Those lines of the records that contain "computer" are to be located and copied.

++++ EXTRACTED ENTRIES

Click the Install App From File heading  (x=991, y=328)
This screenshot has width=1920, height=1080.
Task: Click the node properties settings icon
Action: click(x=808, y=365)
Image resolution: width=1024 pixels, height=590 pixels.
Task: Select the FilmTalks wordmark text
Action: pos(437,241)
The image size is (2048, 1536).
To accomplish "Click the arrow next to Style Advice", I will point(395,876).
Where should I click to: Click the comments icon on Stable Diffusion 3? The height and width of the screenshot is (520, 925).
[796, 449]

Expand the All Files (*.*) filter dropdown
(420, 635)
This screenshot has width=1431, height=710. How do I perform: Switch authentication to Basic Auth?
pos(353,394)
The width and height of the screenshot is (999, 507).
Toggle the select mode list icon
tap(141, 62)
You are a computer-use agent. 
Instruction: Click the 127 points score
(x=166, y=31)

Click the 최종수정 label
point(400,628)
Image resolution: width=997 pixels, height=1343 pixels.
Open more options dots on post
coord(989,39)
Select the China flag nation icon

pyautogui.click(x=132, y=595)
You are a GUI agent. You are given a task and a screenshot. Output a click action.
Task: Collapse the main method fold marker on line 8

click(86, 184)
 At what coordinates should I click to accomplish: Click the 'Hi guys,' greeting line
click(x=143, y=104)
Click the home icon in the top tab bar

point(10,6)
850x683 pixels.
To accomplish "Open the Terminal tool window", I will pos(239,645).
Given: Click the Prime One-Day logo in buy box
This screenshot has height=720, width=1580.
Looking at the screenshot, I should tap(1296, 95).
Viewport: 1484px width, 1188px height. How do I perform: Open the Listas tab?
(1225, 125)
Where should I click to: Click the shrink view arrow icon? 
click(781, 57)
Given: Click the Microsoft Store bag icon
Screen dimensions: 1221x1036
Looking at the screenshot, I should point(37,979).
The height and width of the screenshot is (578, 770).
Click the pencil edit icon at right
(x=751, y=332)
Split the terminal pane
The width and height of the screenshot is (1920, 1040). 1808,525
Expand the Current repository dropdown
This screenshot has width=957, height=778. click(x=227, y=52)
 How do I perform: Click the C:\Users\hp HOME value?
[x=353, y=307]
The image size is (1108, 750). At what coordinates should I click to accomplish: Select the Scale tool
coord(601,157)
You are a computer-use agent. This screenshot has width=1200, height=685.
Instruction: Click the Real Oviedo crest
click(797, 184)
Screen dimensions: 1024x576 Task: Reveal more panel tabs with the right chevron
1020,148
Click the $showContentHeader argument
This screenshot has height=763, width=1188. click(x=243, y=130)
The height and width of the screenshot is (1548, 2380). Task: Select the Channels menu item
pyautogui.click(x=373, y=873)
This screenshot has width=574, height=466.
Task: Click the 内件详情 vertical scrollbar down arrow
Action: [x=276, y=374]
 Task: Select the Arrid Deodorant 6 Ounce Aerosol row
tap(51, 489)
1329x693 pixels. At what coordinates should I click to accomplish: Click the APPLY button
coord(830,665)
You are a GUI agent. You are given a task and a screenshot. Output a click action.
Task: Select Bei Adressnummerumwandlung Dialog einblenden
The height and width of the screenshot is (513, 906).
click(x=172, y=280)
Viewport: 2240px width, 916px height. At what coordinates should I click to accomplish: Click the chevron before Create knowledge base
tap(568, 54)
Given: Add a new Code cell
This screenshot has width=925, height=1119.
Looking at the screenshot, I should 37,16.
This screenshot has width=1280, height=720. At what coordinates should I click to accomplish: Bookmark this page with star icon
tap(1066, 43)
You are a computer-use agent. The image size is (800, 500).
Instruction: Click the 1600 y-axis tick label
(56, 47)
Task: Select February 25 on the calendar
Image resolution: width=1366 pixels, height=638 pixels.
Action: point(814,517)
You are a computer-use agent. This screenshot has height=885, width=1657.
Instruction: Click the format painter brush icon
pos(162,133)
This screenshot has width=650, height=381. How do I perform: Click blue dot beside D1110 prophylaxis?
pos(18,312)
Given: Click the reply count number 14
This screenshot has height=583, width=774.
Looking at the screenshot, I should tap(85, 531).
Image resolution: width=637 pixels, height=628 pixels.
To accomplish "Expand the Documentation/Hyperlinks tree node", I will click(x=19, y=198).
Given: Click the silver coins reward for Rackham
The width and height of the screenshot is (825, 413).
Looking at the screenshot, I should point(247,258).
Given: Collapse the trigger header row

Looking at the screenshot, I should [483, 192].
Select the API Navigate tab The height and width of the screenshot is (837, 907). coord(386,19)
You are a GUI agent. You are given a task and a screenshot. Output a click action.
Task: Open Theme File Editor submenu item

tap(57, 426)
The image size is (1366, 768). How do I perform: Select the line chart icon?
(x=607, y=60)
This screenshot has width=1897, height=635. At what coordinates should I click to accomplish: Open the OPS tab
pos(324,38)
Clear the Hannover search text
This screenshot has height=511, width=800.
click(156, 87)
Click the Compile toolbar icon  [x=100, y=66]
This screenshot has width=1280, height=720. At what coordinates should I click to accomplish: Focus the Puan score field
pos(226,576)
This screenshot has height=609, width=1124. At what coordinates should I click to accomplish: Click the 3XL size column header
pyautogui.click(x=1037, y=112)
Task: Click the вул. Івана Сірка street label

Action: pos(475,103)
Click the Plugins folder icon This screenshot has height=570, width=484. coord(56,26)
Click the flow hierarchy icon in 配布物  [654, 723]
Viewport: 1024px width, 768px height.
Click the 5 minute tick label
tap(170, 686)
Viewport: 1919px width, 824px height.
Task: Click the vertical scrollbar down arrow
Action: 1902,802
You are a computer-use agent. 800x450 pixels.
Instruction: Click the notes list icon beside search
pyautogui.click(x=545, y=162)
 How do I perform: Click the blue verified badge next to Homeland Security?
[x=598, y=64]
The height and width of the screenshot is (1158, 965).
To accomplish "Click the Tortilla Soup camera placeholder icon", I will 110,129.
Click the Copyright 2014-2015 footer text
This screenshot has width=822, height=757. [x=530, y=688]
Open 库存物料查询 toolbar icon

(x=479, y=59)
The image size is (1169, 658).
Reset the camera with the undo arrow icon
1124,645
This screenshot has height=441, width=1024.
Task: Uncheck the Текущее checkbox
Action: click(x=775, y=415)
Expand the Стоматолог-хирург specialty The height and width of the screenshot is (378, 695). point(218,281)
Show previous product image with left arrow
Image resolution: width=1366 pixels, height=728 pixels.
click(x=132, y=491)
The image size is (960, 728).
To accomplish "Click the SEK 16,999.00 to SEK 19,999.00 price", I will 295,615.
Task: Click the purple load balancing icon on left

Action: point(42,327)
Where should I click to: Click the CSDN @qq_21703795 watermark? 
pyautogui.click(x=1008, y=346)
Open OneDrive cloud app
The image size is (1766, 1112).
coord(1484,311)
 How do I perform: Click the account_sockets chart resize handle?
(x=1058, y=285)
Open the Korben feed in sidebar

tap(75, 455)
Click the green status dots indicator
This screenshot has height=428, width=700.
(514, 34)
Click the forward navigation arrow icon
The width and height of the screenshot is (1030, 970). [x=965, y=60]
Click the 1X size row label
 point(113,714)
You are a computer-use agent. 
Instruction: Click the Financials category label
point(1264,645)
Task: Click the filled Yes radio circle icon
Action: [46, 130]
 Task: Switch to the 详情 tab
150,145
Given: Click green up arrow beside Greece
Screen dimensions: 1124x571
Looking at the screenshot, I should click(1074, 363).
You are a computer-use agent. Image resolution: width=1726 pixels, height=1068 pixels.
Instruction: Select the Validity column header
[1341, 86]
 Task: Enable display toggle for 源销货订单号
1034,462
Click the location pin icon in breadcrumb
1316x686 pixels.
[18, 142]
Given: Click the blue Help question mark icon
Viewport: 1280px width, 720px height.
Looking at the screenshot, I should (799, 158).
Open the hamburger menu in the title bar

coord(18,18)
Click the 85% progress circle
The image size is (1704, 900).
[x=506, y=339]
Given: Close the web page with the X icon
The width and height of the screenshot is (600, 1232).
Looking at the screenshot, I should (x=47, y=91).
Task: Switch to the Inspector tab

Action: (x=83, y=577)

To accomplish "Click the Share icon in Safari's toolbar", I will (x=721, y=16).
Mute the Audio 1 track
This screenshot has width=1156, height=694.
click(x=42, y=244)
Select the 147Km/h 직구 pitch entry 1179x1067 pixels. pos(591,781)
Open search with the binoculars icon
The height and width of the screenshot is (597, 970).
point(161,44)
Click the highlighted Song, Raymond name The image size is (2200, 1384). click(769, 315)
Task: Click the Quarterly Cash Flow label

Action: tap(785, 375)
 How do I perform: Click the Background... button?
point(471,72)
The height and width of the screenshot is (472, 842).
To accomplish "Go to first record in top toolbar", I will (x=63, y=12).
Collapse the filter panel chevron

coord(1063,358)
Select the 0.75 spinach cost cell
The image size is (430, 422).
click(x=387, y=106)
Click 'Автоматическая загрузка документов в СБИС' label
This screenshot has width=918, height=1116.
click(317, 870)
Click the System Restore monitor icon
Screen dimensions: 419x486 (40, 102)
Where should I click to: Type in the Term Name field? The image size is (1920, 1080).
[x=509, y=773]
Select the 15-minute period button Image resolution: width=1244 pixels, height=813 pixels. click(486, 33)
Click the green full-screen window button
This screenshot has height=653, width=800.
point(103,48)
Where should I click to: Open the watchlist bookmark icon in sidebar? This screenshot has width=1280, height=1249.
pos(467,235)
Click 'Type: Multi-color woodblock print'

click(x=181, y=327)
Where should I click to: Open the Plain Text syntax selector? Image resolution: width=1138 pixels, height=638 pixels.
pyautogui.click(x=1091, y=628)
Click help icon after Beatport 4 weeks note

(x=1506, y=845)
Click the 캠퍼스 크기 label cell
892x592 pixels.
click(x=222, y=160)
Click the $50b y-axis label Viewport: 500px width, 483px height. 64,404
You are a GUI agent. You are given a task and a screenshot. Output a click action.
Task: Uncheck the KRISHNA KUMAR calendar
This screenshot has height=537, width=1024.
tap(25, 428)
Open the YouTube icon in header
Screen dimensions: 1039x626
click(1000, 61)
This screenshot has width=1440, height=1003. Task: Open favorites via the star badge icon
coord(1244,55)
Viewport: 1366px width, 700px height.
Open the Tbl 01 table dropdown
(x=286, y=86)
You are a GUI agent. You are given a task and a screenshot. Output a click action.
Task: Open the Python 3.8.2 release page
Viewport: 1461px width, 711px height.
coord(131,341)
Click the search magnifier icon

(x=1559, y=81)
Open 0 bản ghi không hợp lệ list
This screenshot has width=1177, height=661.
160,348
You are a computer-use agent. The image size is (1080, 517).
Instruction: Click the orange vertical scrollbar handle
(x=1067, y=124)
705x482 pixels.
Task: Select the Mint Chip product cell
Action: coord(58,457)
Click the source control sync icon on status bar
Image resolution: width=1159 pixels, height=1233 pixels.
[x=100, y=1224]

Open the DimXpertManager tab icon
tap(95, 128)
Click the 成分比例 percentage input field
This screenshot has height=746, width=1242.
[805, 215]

++++++++

COMPLETED EXERCISE:
You are a computer-use agent. 
You are a computer-use agent. This screenshot has width=1200, height=685.
You are a computer-use agent. The image size is (800, 500).
You are a computer-use agent. This screenshot has height=885, width=1657.
You are a computer-use agent. 800x450 pixels.
You are a computer-use agent. 
You are a computer-use agent. Image resolution: width=1726 pixels, height=1068 pixels.
You are a computer-use agent. The image size is (1080, 517).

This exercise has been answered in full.